To help we will offer so many chances across the weekend to get involved, to consider the way you dress, acquire and wear your clothes. From workshops to talks to a full-on fashion show (want to be involved – want to walk the runway - no problem) – we want all who dress themselves to have a truly transformative epiphany in the fields of ALSO and one that comes with no stress, no angst, no worry – just truly celebratory.
And if we can change all of that and make a lot of people and a lot of animals happy in doing so – and we will offer in-festival the tools to create this – I mean - what could be more ALSO? And it all begins with what you decide to wear.
We are being helped by Orsola de Castro (founder of Fashion Revolution, author of Loved Clothes Last) who will be on the main stage to give us the information we need the bedrock of this idea, and in a double talk to go deeper for the many people we have in site who do love clothes and want to go deeper. We are also in collaboration with Lauren Bravo for the fashion show. Lauren is a sustainable fashion writer and wrote the brilliantly instructive How to Break Up with Fast Fashion and our fashion show (working title: ‘Darling Can you Walk?’) will be showcasing so many ways to explore your best self via excellent new ideas for redefining your relationship with clothes. Fashion designer and textile visual artist, Osman Yousefzada is in the field talking about the role clothes played in his fascinating life, and our Saturday night theme for clothes is wear-that-thing-in-your-wardrobe-you-love/makes you feel fabulous-but-don’t-wear. Why not wear it in the field with pride (and appropriate footwear for a field and something warm for later).
Dress yourself in flowers, or dress yourself in perfume – we have the first-ever Scent Tent from Sarah McCartney, founder of perfume brand 4160Tuesdays exclusive to ALSO with so many ways of using scent as a way to communicate with others about the person you are….
Want to be involved? It takes a team of volunteers to run a fashion show. Want to try your hand at being a stylist, dressers, makeup artists, hair artists, set dressers, and models to make it work?
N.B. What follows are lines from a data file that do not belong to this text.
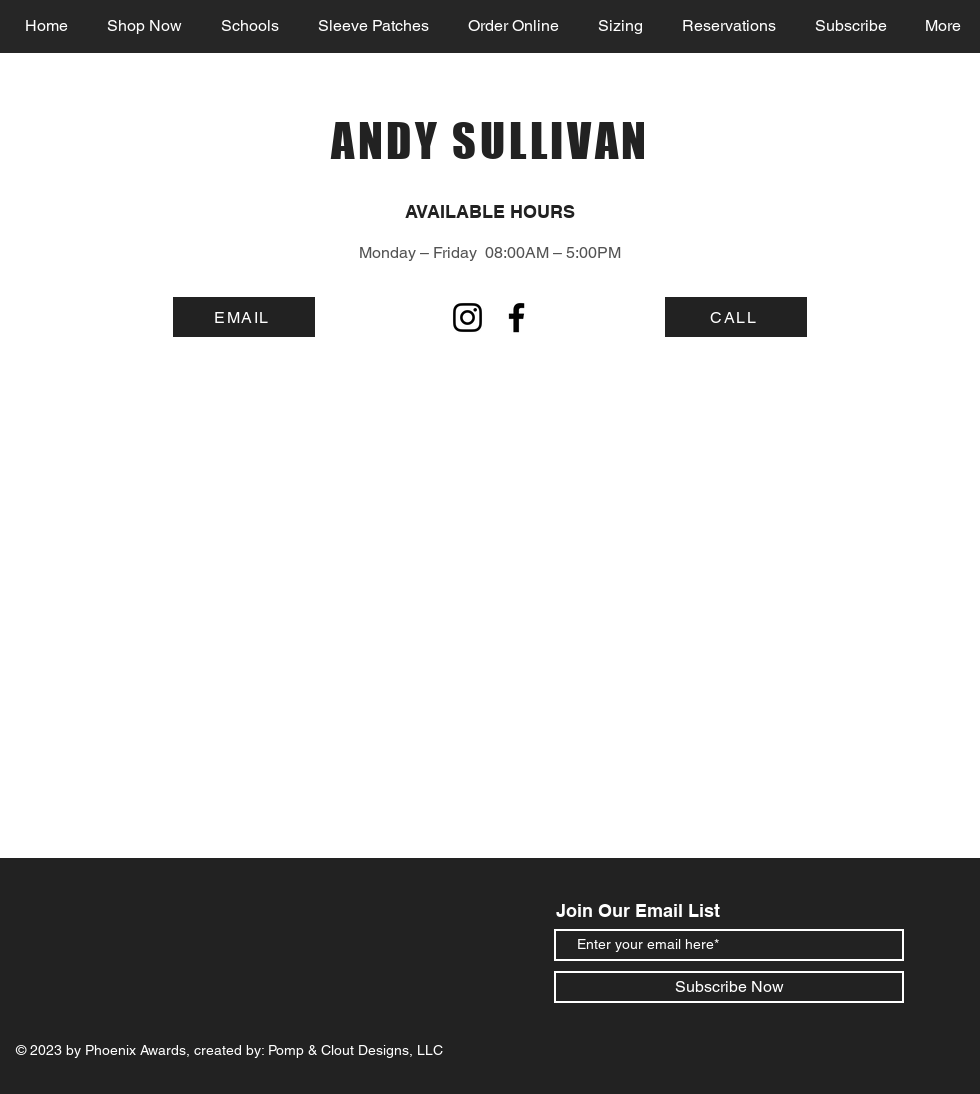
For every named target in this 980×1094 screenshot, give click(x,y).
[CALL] (736, 317)
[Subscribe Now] (729, 987)
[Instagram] (467, 317)
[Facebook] (516, 317)
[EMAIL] (244, 317)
Explore your highest fashion self, dig deep into your creativity, categories swirling around as potentials for groups of cat walkers are masculinity now, action wear that isn’t depressing, look what I got pre-loved, look at my second hand/swapped find, perhaps a ski Sunday segment - and why yes we are open to suggestions. A hugely inclusive big piece of programming from the tweens and above means everyone is invited to get involved or come watch our runway radicalism.